## SUPPLIED RECORDS
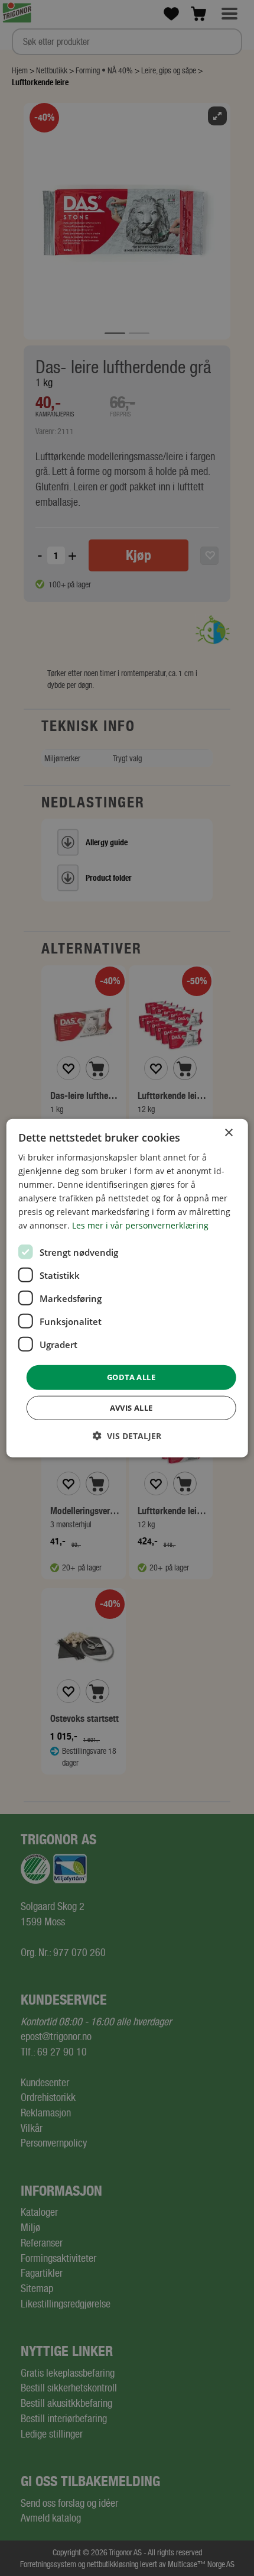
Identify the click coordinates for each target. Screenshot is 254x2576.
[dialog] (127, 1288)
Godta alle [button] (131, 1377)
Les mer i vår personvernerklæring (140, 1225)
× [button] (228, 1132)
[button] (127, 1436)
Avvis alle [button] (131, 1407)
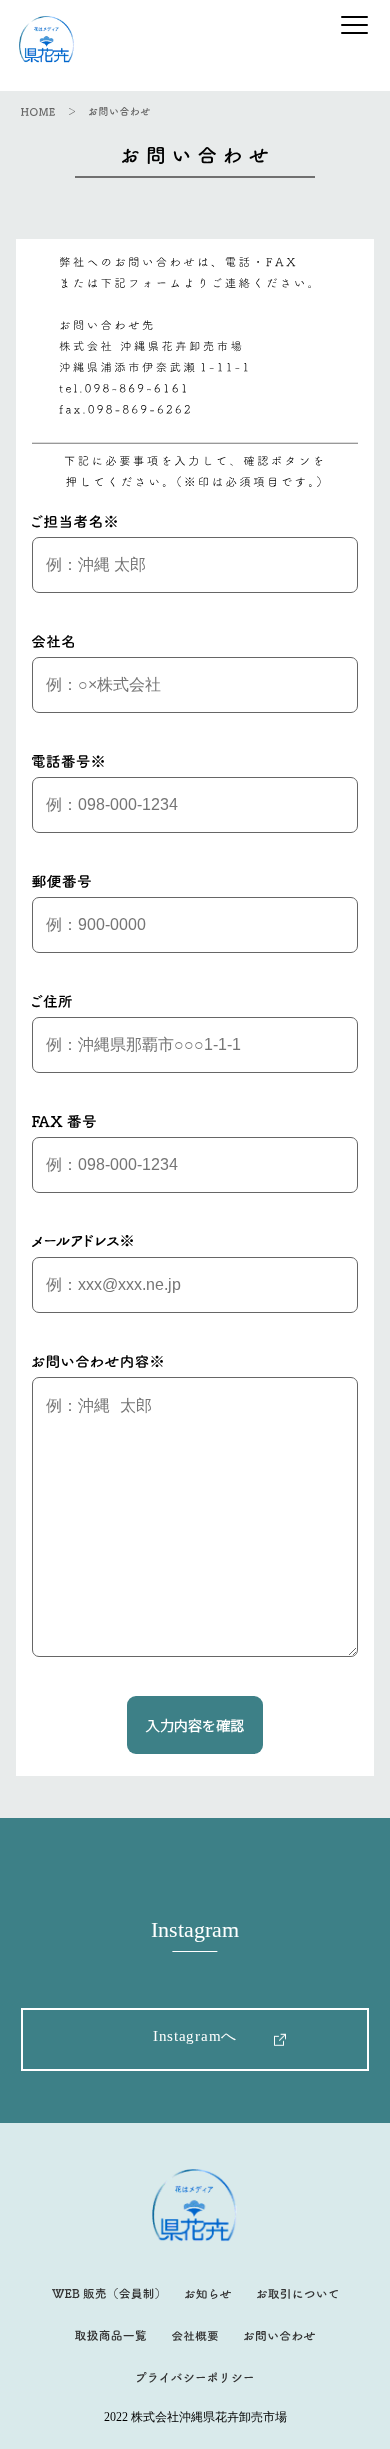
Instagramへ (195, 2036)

## EXERCISE DESCRIPTION
For the string "alle", filter the data and copy out each line where it occurs.

## RESPONSE
Godta alle [button] (131, 1377)
Avvis alle [button] (131, 1407)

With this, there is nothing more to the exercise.